Segment Open

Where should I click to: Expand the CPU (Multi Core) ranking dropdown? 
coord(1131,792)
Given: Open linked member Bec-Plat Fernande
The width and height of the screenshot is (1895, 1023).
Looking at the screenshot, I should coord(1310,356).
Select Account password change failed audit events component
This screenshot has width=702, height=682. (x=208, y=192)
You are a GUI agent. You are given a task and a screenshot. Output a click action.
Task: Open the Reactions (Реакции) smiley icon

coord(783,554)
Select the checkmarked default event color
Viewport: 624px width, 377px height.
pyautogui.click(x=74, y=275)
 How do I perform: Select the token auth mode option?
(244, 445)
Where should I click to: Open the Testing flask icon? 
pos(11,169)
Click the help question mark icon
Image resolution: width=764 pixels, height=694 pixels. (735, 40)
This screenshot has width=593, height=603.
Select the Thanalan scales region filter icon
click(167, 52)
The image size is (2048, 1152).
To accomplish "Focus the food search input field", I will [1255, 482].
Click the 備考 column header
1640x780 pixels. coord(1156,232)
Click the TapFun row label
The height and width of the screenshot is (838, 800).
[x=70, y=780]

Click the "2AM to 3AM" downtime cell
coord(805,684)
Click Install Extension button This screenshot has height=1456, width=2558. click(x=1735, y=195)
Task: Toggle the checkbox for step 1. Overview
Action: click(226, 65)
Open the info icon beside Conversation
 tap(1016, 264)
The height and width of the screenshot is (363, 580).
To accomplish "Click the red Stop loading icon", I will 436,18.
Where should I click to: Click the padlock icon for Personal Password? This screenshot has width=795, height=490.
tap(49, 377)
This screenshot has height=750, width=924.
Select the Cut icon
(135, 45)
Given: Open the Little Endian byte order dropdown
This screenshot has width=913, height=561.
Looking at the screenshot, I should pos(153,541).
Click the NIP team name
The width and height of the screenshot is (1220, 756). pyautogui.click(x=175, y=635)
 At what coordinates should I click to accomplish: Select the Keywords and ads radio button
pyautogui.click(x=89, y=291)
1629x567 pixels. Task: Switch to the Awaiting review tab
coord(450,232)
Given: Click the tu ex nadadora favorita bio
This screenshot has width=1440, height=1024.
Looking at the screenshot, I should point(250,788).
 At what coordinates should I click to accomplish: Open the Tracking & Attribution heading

Segment Closed

◆ Try it
Look through the entries above and list every line containing "will".

◆ Written solution
To accomplish "Focus the food search input field", I will [1255, 482].
To accomplish "Click the red Stop loading icon", I will 436,18.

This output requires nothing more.